+++ Items +++
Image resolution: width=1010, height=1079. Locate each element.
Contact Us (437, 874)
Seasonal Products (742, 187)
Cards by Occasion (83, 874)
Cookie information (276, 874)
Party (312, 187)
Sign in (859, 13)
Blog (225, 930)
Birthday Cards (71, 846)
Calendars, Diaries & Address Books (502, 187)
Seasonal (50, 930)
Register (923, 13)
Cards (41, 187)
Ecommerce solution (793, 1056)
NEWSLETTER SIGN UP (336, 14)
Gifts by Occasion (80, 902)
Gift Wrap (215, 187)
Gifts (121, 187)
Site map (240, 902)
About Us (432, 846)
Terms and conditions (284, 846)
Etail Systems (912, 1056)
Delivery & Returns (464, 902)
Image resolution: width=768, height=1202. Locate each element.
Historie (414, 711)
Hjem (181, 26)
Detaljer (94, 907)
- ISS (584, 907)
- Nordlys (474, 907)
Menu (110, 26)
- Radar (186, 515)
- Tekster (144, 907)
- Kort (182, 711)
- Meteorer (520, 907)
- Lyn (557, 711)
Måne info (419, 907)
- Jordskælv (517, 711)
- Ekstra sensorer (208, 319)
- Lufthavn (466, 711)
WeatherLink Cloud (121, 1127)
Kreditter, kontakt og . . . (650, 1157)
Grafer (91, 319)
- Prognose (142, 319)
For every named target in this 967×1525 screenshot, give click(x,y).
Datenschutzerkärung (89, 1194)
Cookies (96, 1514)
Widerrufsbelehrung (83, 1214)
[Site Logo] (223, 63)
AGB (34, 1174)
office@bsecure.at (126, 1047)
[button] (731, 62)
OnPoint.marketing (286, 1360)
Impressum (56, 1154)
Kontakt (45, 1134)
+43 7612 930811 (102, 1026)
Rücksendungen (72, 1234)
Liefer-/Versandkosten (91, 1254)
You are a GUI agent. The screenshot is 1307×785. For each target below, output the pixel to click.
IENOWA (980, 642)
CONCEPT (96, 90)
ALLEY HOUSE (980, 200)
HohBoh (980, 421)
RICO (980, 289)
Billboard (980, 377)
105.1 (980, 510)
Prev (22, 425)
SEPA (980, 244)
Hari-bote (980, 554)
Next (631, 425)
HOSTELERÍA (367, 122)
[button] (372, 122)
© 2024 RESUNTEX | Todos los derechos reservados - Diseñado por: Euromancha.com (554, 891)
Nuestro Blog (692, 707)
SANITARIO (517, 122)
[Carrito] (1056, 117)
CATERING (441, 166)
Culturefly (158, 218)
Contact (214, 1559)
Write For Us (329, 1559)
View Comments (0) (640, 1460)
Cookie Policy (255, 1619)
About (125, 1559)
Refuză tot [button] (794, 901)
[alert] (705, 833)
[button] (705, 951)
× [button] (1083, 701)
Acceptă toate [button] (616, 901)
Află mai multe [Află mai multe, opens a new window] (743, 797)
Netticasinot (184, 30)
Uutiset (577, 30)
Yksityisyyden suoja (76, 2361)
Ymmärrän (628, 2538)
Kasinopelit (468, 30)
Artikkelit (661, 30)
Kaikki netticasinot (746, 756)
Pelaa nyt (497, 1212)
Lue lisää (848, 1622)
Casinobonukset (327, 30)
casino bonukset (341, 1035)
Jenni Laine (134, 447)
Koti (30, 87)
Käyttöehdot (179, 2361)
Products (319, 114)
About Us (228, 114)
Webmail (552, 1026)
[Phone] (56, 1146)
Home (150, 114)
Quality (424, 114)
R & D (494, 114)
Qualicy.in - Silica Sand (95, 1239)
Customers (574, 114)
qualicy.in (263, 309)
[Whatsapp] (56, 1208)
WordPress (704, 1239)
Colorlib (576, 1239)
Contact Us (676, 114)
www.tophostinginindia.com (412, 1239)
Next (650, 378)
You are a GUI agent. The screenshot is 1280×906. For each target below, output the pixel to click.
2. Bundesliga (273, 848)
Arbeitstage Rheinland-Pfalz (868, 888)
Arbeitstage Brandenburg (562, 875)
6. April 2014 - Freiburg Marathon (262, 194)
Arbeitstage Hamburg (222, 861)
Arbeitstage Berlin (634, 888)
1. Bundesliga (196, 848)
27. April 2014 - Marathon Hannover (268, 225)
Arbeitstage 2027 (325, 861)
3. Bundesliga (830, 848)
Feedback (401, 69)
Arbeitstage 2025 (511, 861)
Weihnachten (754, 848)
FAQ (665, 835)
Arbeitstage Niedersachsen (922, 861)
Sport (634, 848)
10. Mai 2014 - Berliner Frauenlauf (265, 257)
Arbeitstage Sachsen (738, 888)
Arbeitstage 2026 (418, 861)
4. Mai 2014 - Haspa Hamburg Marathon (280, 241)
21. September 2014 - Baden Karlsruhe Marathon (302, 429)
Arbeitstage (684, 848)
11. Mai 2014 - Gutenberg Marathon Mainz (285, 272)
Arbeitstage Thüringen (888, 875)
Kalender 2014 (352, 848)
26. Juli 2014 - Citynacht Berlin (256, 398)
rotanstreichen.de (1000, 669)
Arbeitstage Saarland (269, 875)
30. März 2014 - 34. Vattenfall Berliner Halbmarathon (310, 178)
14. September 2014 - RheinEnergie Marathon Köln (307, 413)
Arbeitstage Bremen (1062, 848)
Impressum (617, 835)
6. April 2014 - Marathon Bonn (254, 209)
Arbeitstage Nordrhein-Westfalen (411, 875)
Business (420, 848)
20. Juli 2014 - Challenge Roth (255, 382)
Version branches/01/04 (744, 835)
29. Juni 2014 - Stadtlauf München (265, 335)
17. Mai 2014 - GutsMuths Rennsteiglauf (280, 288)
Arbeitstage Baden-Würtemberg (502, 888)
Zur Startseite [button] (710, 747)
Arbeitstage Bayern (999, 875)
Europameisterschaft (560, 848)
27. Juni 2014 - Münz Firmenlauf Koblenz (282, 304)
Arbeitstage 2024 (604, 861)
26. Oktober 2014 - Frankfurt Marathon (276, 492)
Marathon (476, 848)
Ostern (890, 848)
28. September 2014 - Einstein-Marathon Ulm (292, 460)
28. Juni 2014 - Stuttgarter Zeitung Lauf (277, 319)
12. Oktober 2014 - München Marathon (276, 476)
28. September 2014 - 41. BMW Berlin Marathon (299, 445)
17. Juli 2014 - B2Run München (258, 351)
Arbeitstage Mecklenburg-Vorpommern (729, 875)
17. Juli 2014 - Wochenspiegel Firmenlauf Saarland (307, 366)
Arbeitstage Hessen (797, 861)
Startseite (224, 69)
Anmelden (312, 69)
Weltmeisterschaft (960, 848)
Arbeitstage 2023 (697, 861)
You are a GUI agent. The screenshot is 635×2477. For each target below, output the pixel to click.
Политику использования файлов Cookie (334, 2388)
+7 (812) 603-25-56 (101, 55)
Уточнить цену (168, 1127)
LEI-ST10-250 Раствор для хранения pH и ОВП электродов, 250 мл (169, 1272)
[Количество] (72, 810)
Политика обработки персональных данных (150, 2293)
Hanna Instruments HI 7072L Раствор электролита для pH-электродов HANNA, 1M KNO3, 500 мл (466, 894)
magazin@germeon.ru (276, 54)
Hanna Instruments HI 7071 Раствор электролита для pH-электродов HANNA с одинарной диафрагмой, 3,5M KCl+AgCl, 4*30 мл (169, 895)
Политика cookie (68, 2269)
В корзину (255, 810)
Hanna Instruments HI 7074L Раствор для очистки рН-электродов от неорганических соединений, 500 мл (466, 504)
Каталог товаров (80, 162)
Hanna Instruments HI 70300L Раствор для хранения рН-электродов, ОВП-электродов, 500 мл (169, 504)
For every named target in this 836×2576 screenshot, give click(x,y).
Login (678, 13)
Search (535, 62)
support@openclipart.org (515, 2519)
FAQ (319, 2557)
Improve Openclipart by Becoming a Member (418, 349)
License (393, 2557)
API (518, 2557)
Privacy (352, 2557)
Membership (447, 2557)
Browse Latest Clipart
+++
Your objective:
Copy the lines starting with the line that contains "Widerrufsbelehrung (83, 1214)" and going on through the line that contains "Euromancha.com (554, 891)", substituting "Poster" for "Billboard" and keeping everything else the same. Give only those lines.

Output of the exercise:
Widerrufsbelehrung (83, 1214)
[Site Logo] (223, 63)
AGB (34, 1174)
office@bsecure.at (126, 1047)
[button] (731, 62)
OnPoint.marketing (286, 1360)
Impressum (56, 1154)
Kontakt (45, 1134)
+43 7612 930811 (102, 1026)
Rücksendungen (72, 1234)
Liefer-/Versandkosten (91, 1254)
You are a GUI agent. The screenshot is 1307×785. For each target below, output the pixel to click.
IENOWA (980, 642)
CONCEPT (96, 90)
ALLEY HOUSE (980, 200)
HohBoh (980, 421)
RICO (980, 289)
Poster (980, 377)
105.1 (980, 510)
Prev (22, 425)
SEPA (980, 244)
Hari-bote (980, 554)
Next (631, 425)
HOSTELERÍA (367, 122)
[button] (372, 122)
© 2024 RESUNTEX | Todos los derechos reservados - Diseñado por: Euromancha.com (554, 891)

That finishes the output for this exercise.